We've been making back-ups for others for quite some years now. Before, we were using full back-ups, creating a simple copy of the entire source system for every day of the week. This meant the size of the back-up was seven times the size of the source system. To improve on cost and efficiency, we switched over to incremental back-ups.
This article shows how we found a solution to create incremental back-ups over rsync to a remote location. If you're not interested in the recreation, just copy The Final Script, modify it to your needs and off you go.
This page is an explanation only
This page explains in detail how an incremental backup can be made using rsync. It relies on an idea that has been changed and improved a lot.
If you don't want to learn how it works and just want a working script:
Improved Rsync Incremental Backup script
Basic full back-ups
If you have any experience with Rsync, you might know it's amazingly easy to copy your important files to a back-up location. As the simple example below shows, the logic doesn't really change much if you're using an external disk, a remote server running rsyncd, or running rsync over ssh:
# Rsync to external disk
rsync -av /home/$USER/Doduments /mount/externaldisk/backup
# Rsync to server running rsyncd
rsync -avz /home/$USER/Documents username@backup.perfacilis.com::profilen/Documents
# Rsync to ssh server
rsync -avz /home/$USER/Documents username@ssh.server.com:/backup/Documents
This is as basic as it gets and even though it gets the job done, it's far from a robust solution.

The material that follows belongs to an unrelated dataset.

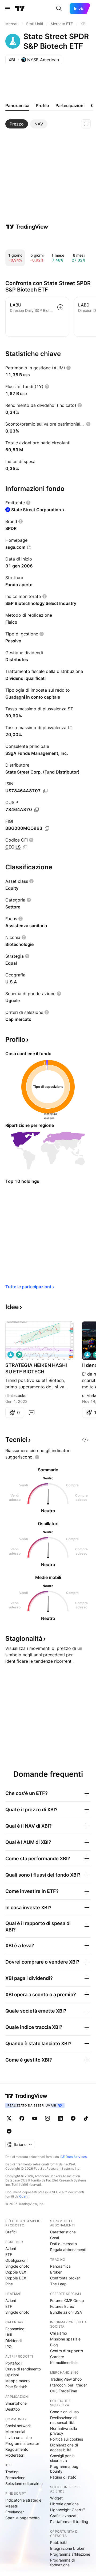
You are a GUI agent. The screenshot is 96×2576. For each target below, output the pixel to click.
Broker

Backing-up multiple folders
Using the magic of a bash script, you can set up an array for the folders you want to back-up and loop trough them:
#!/bin/bash
readonly BACKUP_DIRS=(/etc /home/$USER /root /var/www)
readonly RSYNC_PROFILE="user@backup.perfacilis.com::profile"
readonly RSYNC_DEFAULTS="-avz"
backup_folders() {
local DIR TARGET
for DIR in ${BACKUP_DIRS[@]}; do
TARGET=${DIR/#\//}
TARGET=${TARGET//\//_}
rsync $RSYNC_DEFAULTS $DIR/ $RSYNC_PROFILE/$TARGET
done
}
main() {
backup_folders
}
main
Modify the BACKUP_DIRS
array to your needs, simply separate each folder with a space, save the text as backup.sh
, and simply run it from your command line: bash backup.sh
and your back-up will run. Optionally you can make the file executable running chmod +x backup.sh
, this you can run it, without calling bash: ./backup.sh
.
A note on Bash code clarity
To keep the script clean, I'll be splitting logic into functions, even though this results in more code. Don't forget the last line where main
is called, otherwise nothing will happen. If your script goes weird, use bash -x ./backup.sh
for debugging. Also, you can use man bash
as a language reference.
Automating your back-up
After modifying the example above to your needs, you'll have a very simple back-up solution. Personally, I don't have the discipline to manually run it every day, so let's automate it.
Schedule your back-up using Crontab (if your computer/server is always on)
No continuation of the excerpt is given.